ÜBERNAHME Der Investor Nicolas Berggruen will marode Warenhauskette "erneuern" und auf Einschnitte bei den Mitarbeitern verzichten. Nur hat er ein Problem: hohe Mieten.

Mehr als acht Stunden hatten sie gerungen, dann erhielt am Montagabend Nicolas Berggruen den Zuschlag für die insolvente Warenhauskette Karstadt. Im Gläubigerausschuss stimmten neun der elf Mitglieder zugunsten des Berliner Privatinvestors. Doch die 25.000 Karstadt-Beschäftigten müssen weiter bangen: Der Verkauf ist noch nicht endgültig gesichert.

Berggruen kündigte an, er wolle das 129 Jahre alte Traditionsunternehmen "erneuern" und "wieder auf Kurs" bringen. Nach den Vorstellungen von Insolvenzverwalter Klaus Hubert Görg sollte noch am gestrigen Dienstag der Kaufvertrag mit dem designierten Eigner notariell beurkundet werden. Am Donnerstag könnte dann das Essener Amtsgericht den Insolvenzplan absegnen. Nur: Der unterlegene Mitbieter Highstreet bereitet noch Probleme. Der mehrheitlich zu Goldman Sachs gehörende Immobilienfonds besitzt 86 der 120 von Karstadt genutzten Häuser. Bislang gibt es keine Verständigung über künftige Mieten.

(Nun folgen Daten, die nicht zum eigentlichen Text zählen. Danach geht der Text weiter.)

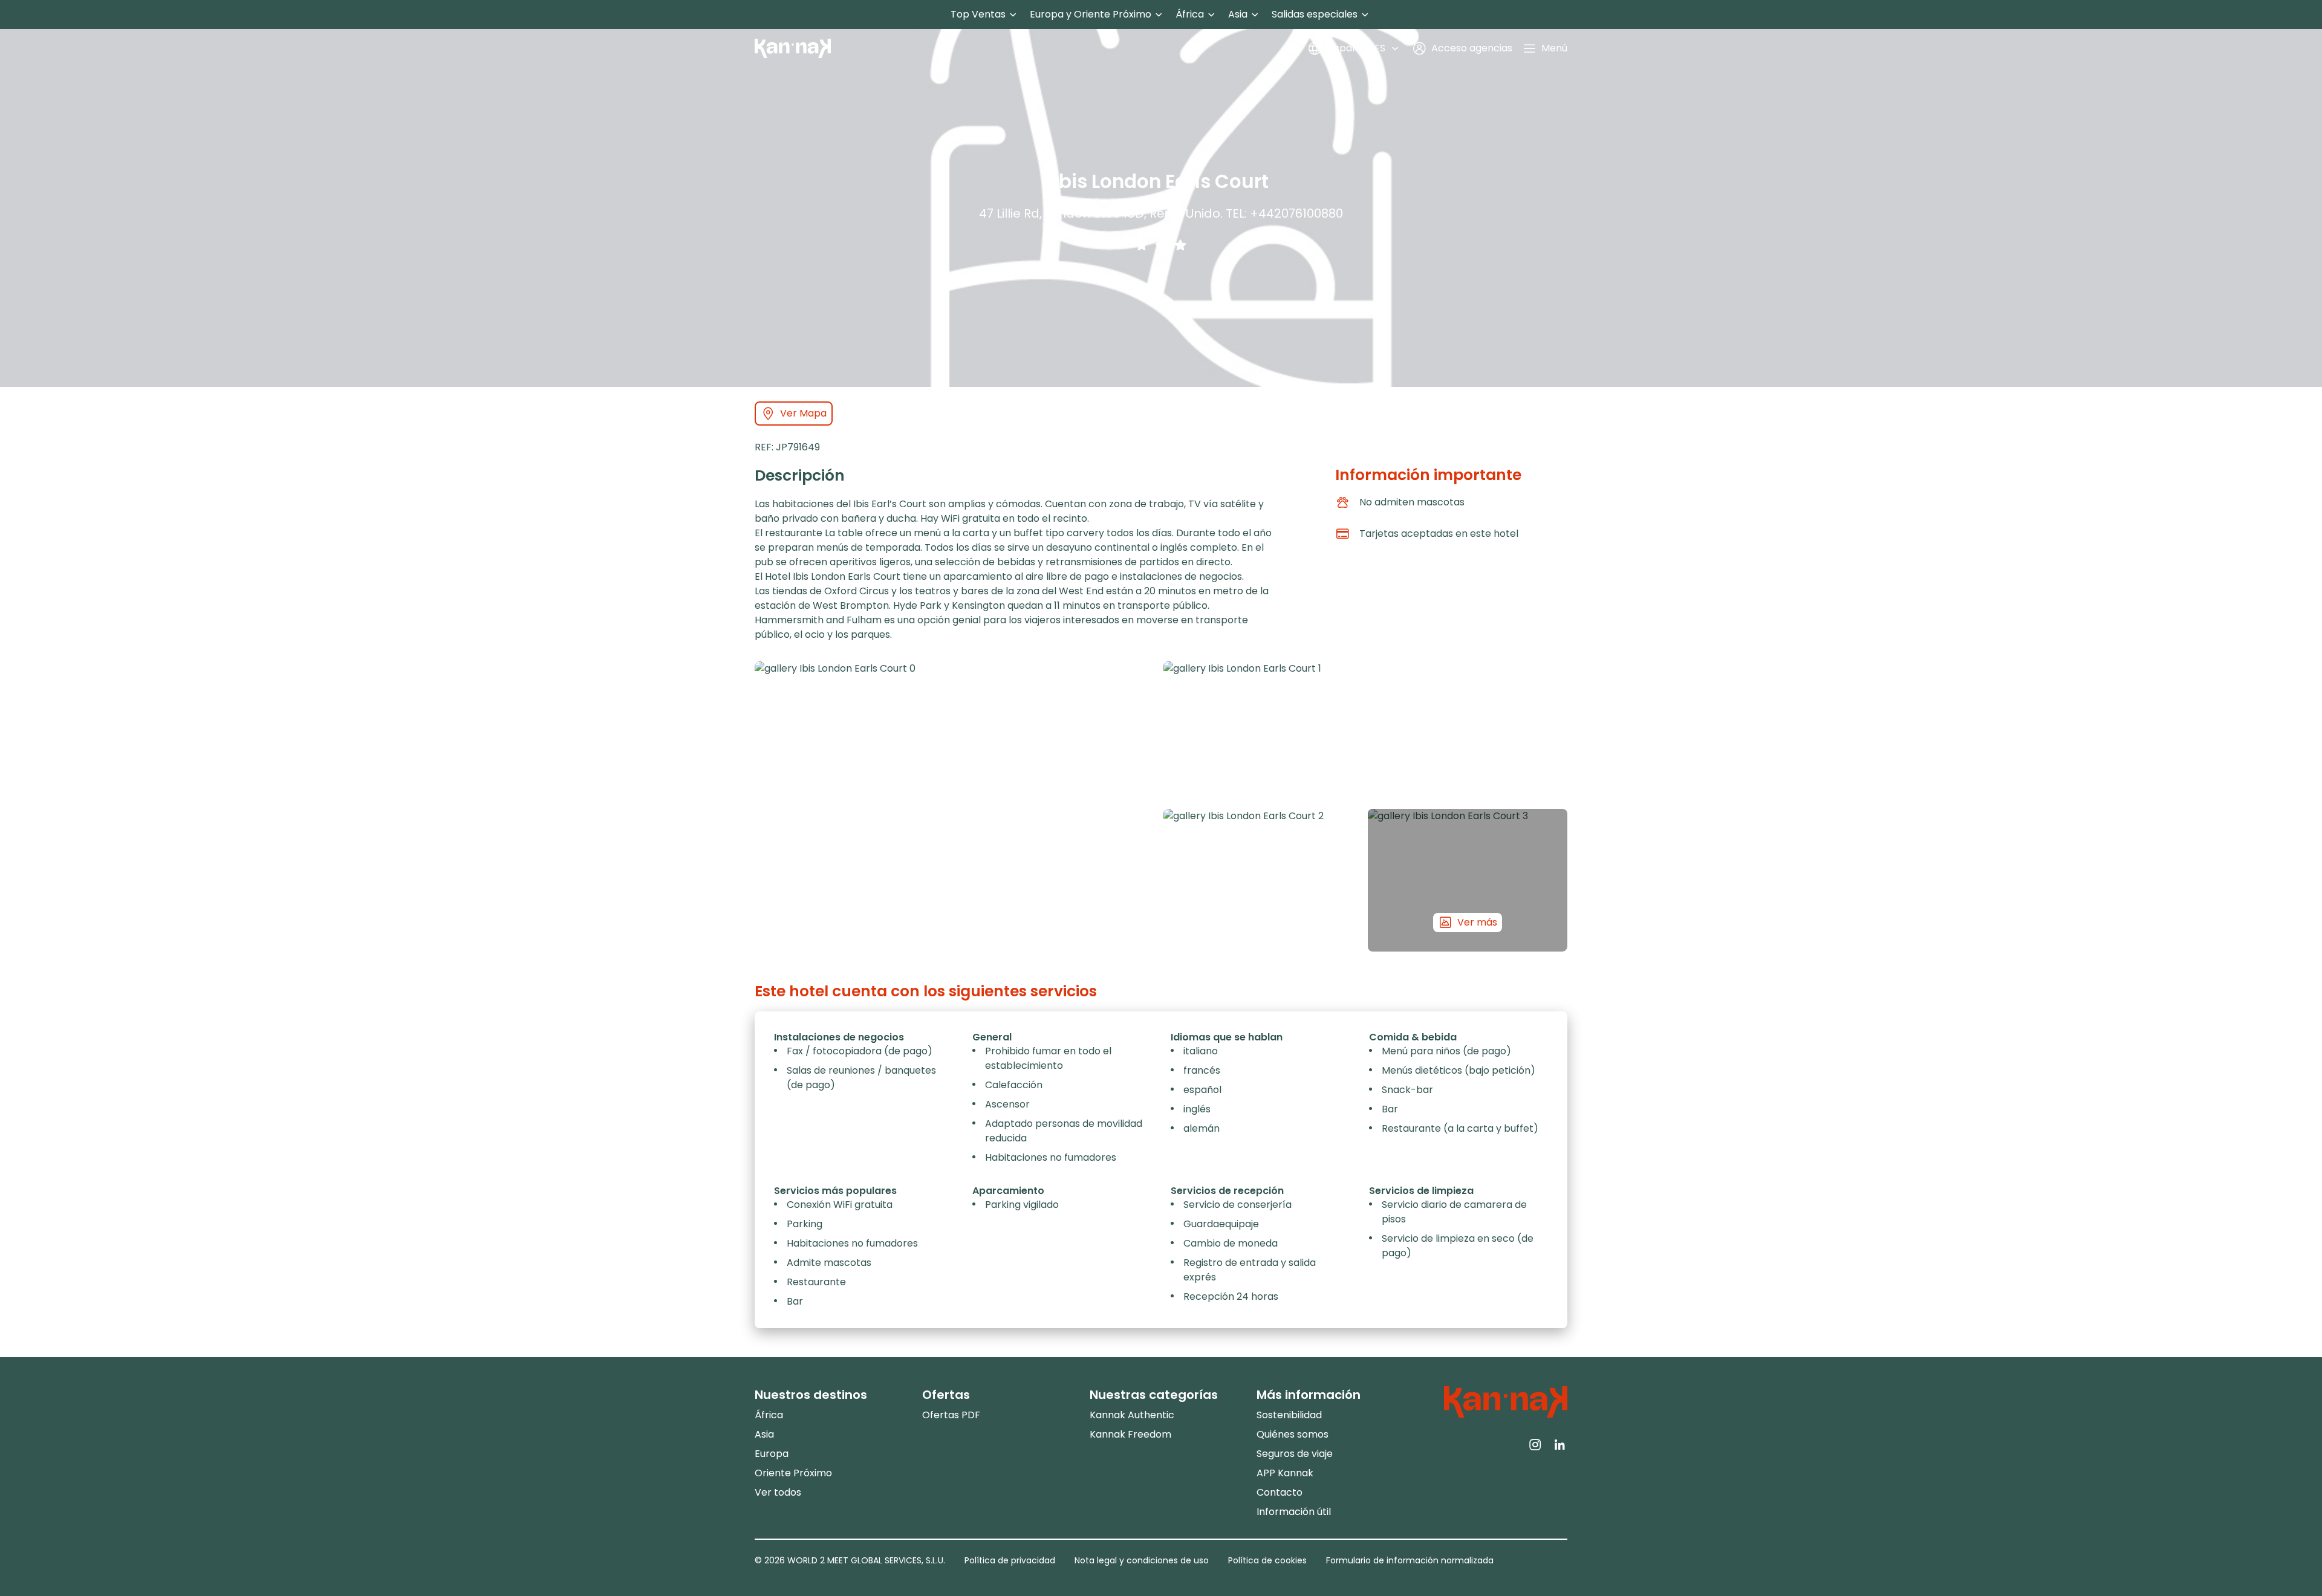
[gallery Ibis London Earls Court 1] (1365, 732)
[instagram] (1535, 1443)
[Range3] (1180, 244)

Highstreet soll zwar bereit sein, die Mindestmieten für alle seine Häuser 2010 von derzeit rund 250 Millionen Euro auf 210 Millionen Euro zu senken. Bis 2018 sollen sie, so heißt es, jedoch schrittweise wieder auf 250 Millionen Euro steigen. Ein Highstreet-Sprecher erklärte: "Wenn das für alle Bieter geltende Angebot zu Mietsenkungen nicht angenommen wird, steigt die Wahrscheinlichkeit einer Liquidation von Karstadt erheblich."

Berggruen will weiter verhandeln. Unterstützt wird er dabei von der Dienstleistungsgewerkschaft Ver.di. Es sei "unstrittig", dass mit den derzeit gezahlten Mieten kein Betreiber die Warenhäuser profitabel führen könne, sagte die stellvertretende Vorsitzende Margret Mönig-Raane im Radio Berlin Brandenburg.

In dem verbissen geführten Bieterwettstreit zwischen Berggruen, Highstreet und der deutsch-schwedischen Beteiligungsgesellschaft Triton hatte sich Ver.di kurz vor der entscheidenden Sitzung des Gläubigerausschusses am Montag auf die Seite Berggruens geschlagen. Der Sohn des während der Nazi-Diktatur emigrierten Berliner Journalisten, Kunsthändlers und Mäzens Heinz Berggruen hatte als einziger Kaufinteressent zugesagt, auf weitere Einschnitte bei den Karstadt-Mitarbeitern zu verzichten: Von ihnen seien "bereits derartige Zugeständnisse gemacht worden, dass jetzt Schluss sein muss". Mit der Übernahme von Karstadt betritt der 48-jährige Milliardär, dessen Vermögen Forbes auf 2,2 Milliarden und das Wall Street Journal auf 3 Milliarden Dollar taxiert, Neuland. Er verfügt bislang über keinerlei Erfahrung im Warenhausgeschäft. Seiner Private-Equity-Firma Berggruen Holdings gehören unter anderem eine indische Hotelkette, türkische Windenergie-Firmen, israelische Immobilien, Reisanbau-Farmen in Kambodscha und eine Ethanol-Kraftstoff-Fabrik in Oregon. 2007 übernahm sie wesentliche Teile des in die Insolvenz gegangenen Möbelherstellers und Ikea-Lieferanten Schieder aus Westfalen. Darüber hinaus hat Berggruen zahlreiche historisch wertvolle Immobilien in Berlin.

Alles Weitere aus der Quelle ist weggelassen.